● **Task details**
Rewrite the data below, replacing each "GUI agent" with "interface agent" and keeping everything else the same.

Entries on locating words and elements
★ ★ ★ ★ ★ ★ ★
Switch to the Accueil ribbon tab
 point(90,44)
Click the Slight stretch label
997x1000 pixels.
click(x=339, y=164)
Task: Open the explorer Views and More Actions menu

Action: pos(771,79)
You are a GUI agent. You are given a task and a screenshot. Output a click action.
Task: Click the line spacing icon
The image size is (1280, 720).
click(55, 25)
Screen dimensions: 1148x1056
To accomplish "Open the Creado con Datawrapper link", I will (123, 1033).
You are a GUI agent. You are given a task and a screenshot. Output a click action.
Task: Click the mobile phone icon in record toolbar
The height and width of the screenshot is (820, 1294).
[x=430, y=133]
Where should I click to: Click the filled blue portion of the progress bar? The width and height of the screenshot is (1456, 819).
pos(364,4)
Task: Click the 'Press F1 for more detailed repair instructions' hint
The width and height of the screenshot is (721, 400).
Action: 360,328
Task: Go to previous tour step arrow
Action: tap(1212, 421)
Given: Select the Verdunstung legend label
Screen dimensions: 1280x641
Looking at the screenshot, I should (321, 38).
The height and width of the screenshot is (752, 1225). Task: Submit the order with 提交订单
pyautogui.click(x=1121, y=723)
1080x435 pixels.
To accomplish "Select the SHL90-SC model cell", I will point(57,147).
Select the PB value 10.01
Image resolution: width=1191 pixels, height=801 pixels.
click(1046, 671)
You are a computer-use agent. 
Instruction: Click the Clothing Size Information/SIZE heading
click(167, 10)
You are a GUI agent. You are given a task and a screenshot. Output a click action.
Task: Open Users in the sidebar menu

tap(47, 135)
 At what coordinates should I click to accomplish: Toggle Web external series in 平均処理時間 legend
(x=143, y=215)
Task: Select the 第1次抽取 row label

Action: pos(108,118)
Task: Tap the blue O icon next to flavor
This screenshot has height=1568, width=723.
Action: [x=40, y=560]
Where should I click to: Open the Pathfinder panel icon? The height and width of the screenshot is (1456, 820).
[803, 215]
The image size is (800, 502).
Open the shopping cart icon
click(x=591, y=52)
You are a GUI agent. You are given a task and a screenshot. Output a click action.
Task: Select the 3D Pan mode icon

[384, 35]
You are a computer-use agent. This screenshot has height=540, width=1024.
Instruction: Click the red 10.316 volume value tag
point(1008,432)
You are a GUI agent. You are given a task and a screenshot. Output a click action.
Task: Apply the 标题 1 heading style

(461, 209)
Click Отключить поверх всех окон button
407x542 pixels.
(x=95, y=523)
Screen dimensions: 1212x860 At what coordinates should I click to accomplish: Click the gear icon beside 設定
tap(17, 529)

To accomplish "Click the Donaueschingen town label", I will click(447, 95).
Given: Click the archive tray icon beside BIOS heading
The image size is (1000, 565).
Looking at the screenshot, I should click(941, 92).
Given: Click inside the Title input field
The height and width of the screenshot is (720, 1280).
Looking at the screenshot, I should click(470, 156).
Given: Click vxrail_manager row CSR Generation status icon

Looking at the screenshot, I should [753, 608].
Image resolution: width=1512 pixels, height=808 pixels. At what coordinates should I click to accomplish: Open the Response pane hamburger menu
★ ★ ★ ★ ★ ★ ★
● **Response**
Switch to the Accueil ribbon tab
 point(90,44)
Click the Slight stretch label
997x1000 pixels.
click(x=339, y=164)
Task: Open the explorer Views and More Actions menu

Action: pos(771,79)
You are a interface agent. You are given a task and a screenshot. Output a click action.
Task: Click the line spacing icon
The image size is (1280, 720).
click(55, 25)
Screen dimensions: 1148x1056
To accomplish "Open the Creado con Datawrapper link", I will (123, 1033).
You are a interface agent. You are given a task and a screenshot. Output a click action.
Task: Click the mobile phone icon in record toolbar
The height and width of the screenshot is (820, 1294).
[x=430, y=133]
Where should I click to: Click the filled blue portion of the progress bar? The width and height of the screenshot is (1456, 819).
pos(364,4)
Task: Click the 'Press F1 for more detailed repair instructions' hint
The width and height of the screenshot is (721, 400).
Action: 360,328
Task: Go to previous tour step arrow
Action: tap(1212, 421)
Given: Select the Verdunstung legend label
Screen dimensions: 1280x641
Looking at the screenshot, I should (321, 38).
The height and width of the screenshot is (752, 1225). Task: Submit the order with 提交订单
pyautogui.click(x=1121, y=723)
1080x435 pixels.
To accomplish "Select the SHL90-SC model cell", I will point(57,147).
Select the PB value 10.01
Image resolution: width=1191 pixels, height=801 pixels.
click(1046, 671)
You are a computer-use agent. 
Instruction: Click the Clothing Size Information/SIZE heading
click(167, 10)
You are a interface agent. You are given a task and a screenshot. Output a click action.
Task: Open Users in the sidebar menu

tap(47, 135)
 At what coordinates should I click to accomplish: Toggle Web external series in 平均処理時間 legend
(x=143, y=215)
Task: Select the 第1次抽取 row label

Action: pos(108,118)
Task: Tap the blue O icon next to flavor
This screenshot has height=1568, width=723.
Action: [x=40, y=560]
Where should I click to: Open the Pathfinder panel icon? The height and width of the screenshot is (1456, 820).
[803, 215]
The image size is (800, 502).
Open the shopping cart icon
click(x=591, y=52)
You are a interface agent. You are given a task and a screenshot. Output a click action.
Task: Select the 3D Pan mode icon

[384, 35]
You are a computer-use agent. This screenshot has height=540, width=1024.
Instruction: Click the red 10.316 volume value tag
point(1008,432)
You are a interface agent. You are given a task and a screenshot. Output a click action.
Task: Apply the 标题 1 heading style

(461, 209)
Click Отключить поверх всех окон button
407x542 pixels.
(x=95, y=523)
Screen dimensions: 1212x860 At what coordinates should I click to accomplish: Click the gear icon beside 設定
tap(17, 529)

To accomplish "Click the Donaueschingen town label", I will click(447, 95).
Given: Click the archive tray icon beside BIOS heading
The image size is (1000, 565).
Looking at the screenshot, I should click(941, 92).
Given: Click inside the Title input field
The height and width of the screenshot is (720, 1280).
Looking at the screenshot, I should click(470, 156).
Given: Click vxrail_manager row CSR Generation status icon

Looking at the screenshot, I should [753, 608].
Image resolution: width=1512 pixels, height=808 pixels. At what coordinates should I click to accomplish: Open the Response pane hamburger menu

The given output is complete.